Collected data
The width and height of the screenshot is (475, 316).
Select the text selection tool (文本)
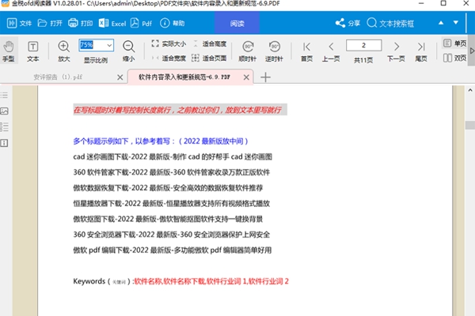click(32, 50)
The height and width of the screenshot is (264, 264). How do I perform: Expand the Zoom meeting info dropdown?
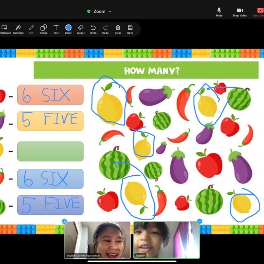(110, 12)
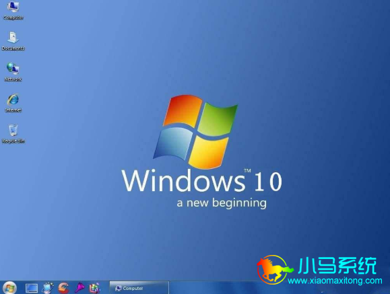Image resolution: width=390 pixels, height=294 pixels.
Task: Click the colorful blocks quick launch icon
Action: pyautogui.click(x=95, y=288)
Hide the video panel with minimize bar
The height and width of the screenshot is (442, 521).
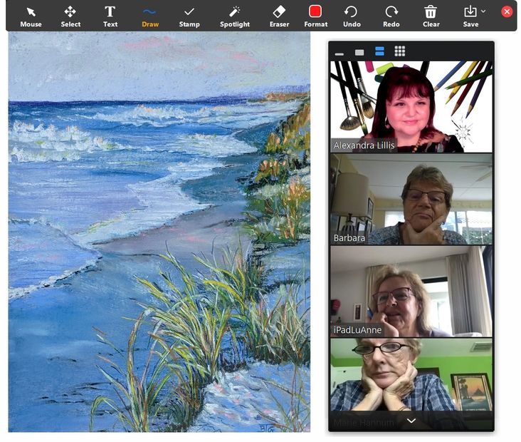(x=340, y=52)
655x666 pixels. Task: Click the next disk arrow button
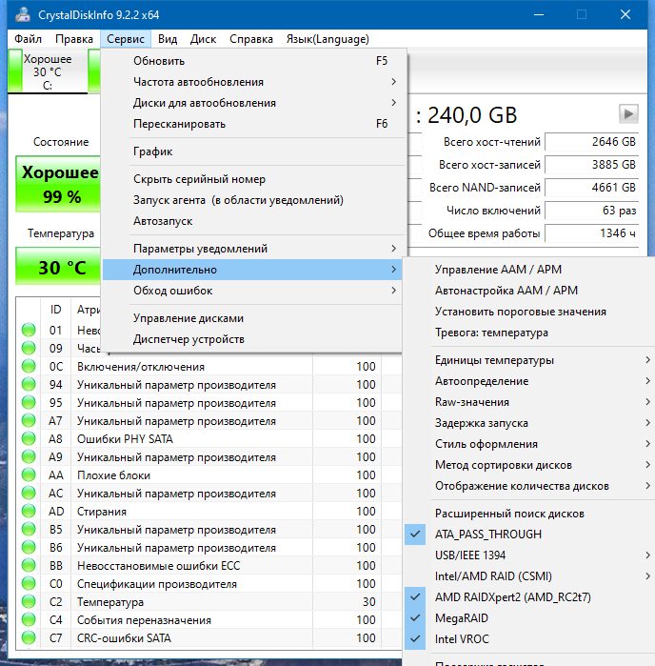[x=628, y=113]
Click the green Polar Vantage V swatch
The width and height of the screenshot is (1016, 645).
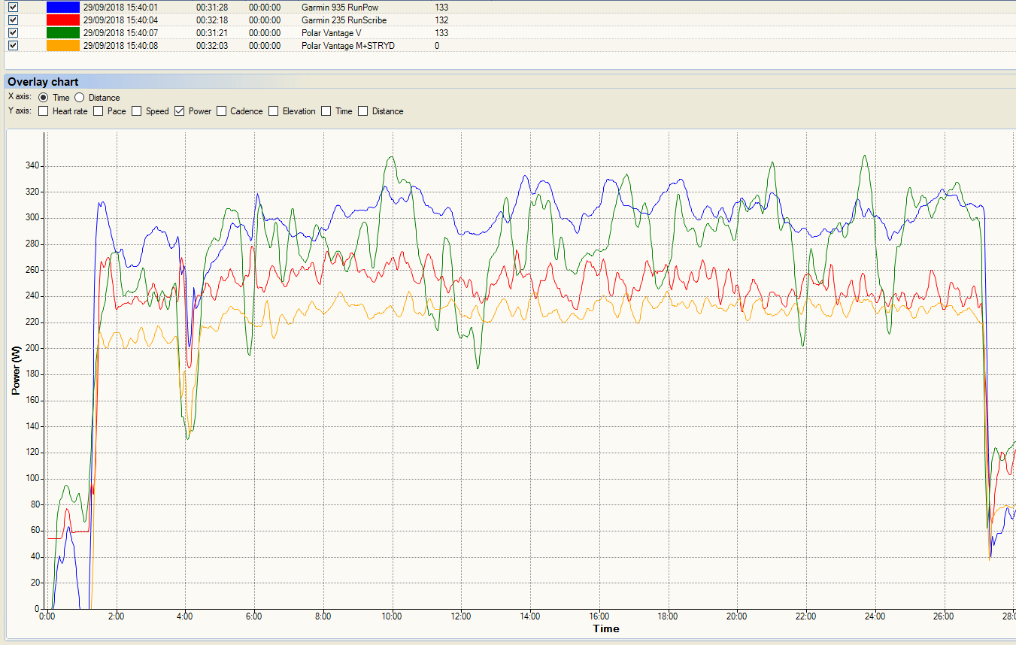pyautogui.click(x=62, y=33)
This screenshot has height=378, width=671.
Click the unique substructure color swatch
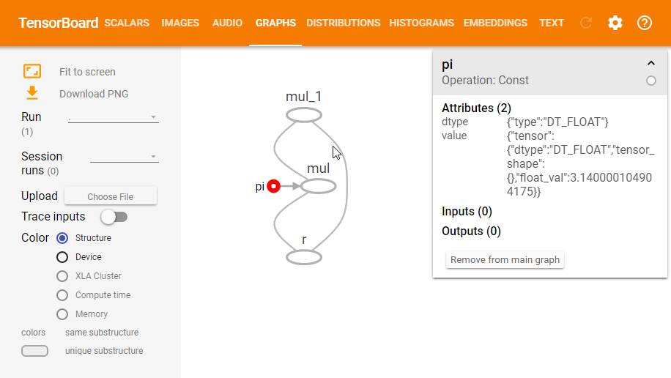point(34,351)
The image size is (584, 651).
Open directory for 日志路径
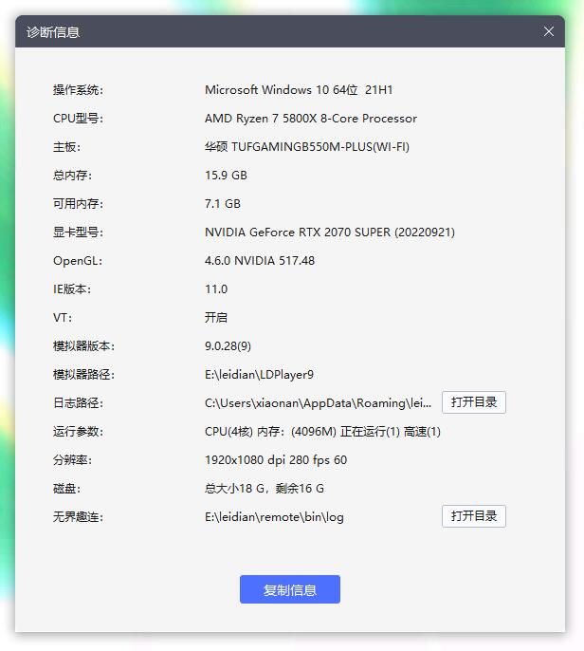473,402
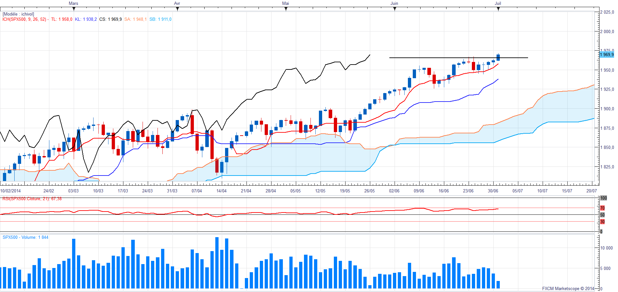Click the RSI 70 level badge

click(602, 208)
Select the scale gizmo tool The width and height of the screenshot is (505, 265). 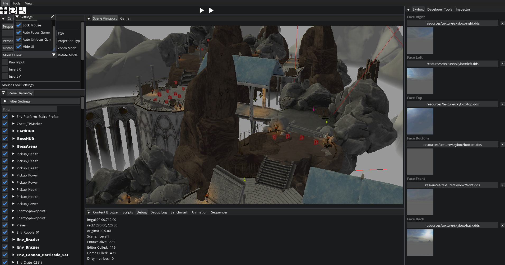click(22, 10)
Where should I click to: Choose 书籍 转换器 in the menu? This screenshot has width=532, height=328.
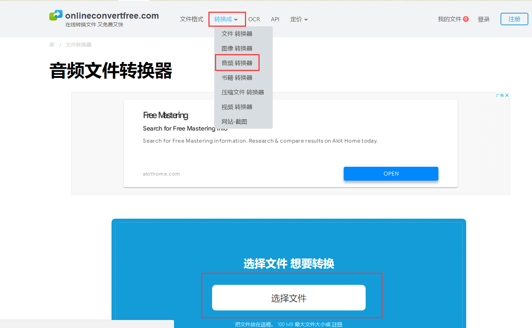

# Exercise prompt
Put the lines of the material into a JSON list of strings, one string per line and no blank lines, beginning with the first line of the material and ending after the line containing "pyautogui.click(x=62, y=33)". Omit the pictures from the answer.

# Response to the exercise
[
  "The width and height of the screenshot is (475, 316).",
  "Select the text selection tool (文本)",
  "click(32, 50)",
  "The height and width of the screenshot is (264, 264). How do I perform: Expand the Zoom meeting info dropdown?",
  "(110, 12)",
  "Image resolution: width=390 pixels, height=294 pixels.",
  "Task: Click the colorful blocks quick launch icon",
  "Action: pyautogui.click(x=95, y=288)",
  "Hide the video panel with minimize bar",
  "The height and width of the screenshot is (442, 521).",
  "(x=340, y=52)",
  "655x666 pixels. Task: Click the next disk arrow button",
  "[x=628, y=113]",
  "Click the green Polar Vantage V swatch",
  "The width and height of the screenshot is (1016, 645).",
  "pyautogui.click(x=62, y=33)"
]